[Users] two node ovirt cluster with HA
Karli Sjöberg
Karli.Sjoberg at slu.se
Tue Jan 28 08:30:30 UTC 2014
Skickat från min iPhone
> 27 jan 2014 kl. 16:40 skrev "Eli Mesika" <emesika at redhat.com>:
>
>
>
> ----- Original Message -----
>> From: "Tareq Alayan" <talayan at redhat.com>
>> To: "Andrew Lau" <andrew at andrewklau.com>, "Eli Mesika" <emesika at redhat.com>
>> Cc: dron at redhat.com, "Karli Sjöberg" <Karli.Sjoberg at slu.se>, users at ovirt.org
>> Sent: Monday, January 27, 2014 2:59:02 PM
>> Subject: Re: [Users] two node ovirt cluster with HA
>>
>> Adding Eli.
>
> I just want to summarize the requirement as I understand it:
>
> In the case that a Host that is running HA VMs and have PM configured is turned off manually :
>
> 1) The non-responsive treatment should be modified to check Host status via PM agent
> 2) If Host is off , HA VMs will attempt to run on another host ASAP
> 3) The host status should be set to DOWN
> 4) No attempt to restart vdsm (soft fencing) or restart the host (hard fencing) will be done
>
> Is the above correct? if so , a RFE on that can be opened
Spot on, that's exactly what I was trying to say!
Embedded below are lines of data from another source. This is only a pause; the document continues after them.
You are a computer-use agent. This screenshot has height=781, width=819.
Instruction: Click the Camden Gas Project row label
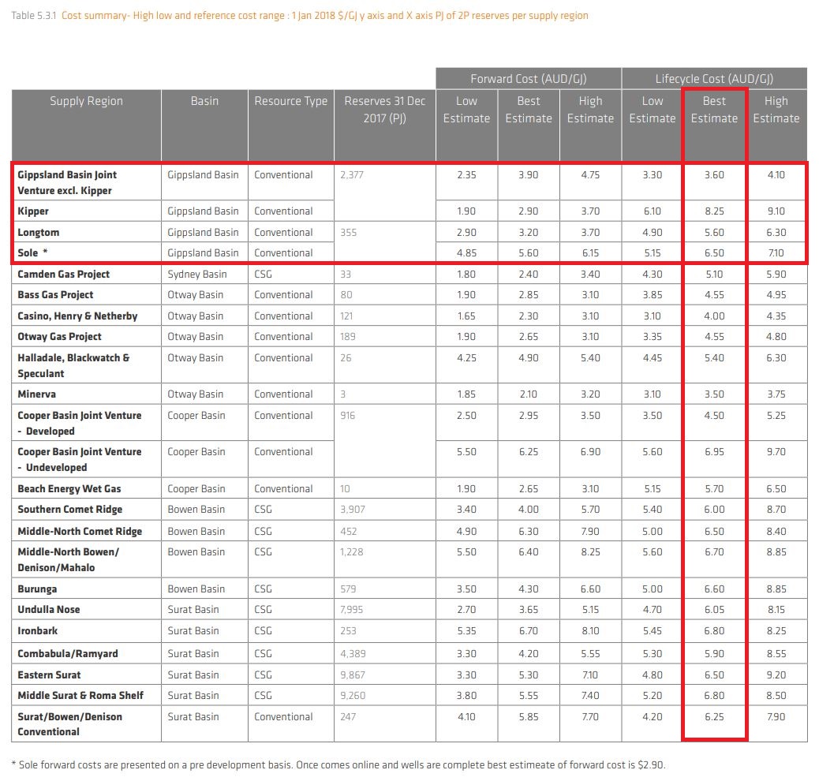pos(64,274)
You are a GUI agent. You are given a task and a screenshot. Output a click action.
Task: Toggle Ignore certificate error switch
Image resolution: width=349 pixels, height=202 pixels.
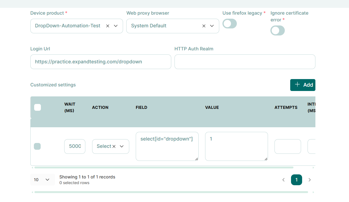pos(277,31)
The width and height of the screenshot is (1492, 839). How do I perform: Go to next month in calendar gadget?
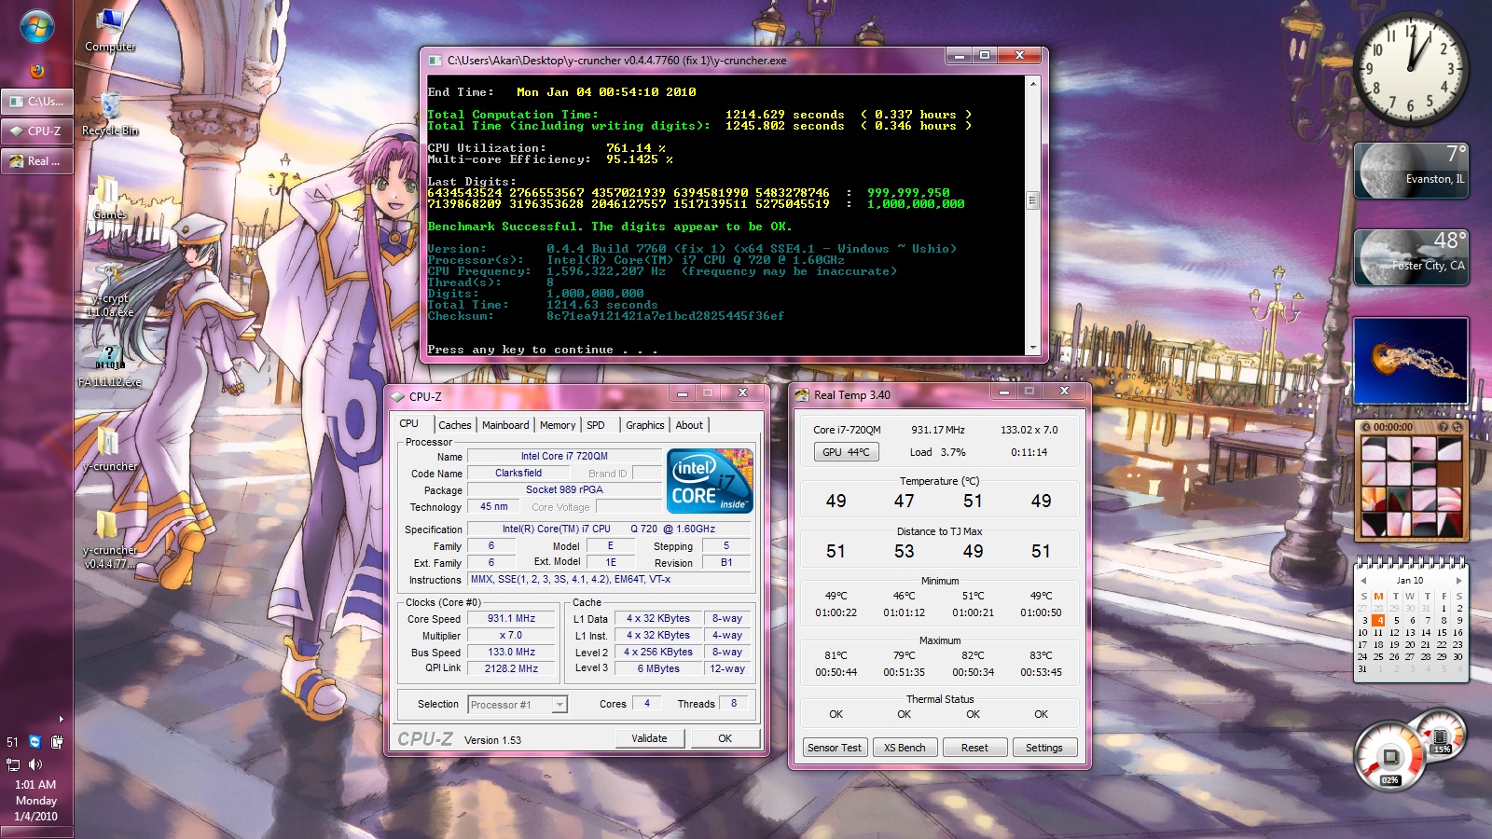[1459, 580]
I'd very much like to see an RFE for that.
/K
>
>>
>>
>>> On 01/27/2014 02:50 PM, Andrew Lau wrote:
>>> Hi,
>>>
>>> I think he was asking what if the power management device reported
>>> that the host was powered off. Then VMs should be brought back up as
>>> being off would essentially be the same as running a power cycle/reboot?
>>>
>>> Another example I'm seeing is what happens if the whole host loses
>>> power and it's power management device then becomes unavailable (ie.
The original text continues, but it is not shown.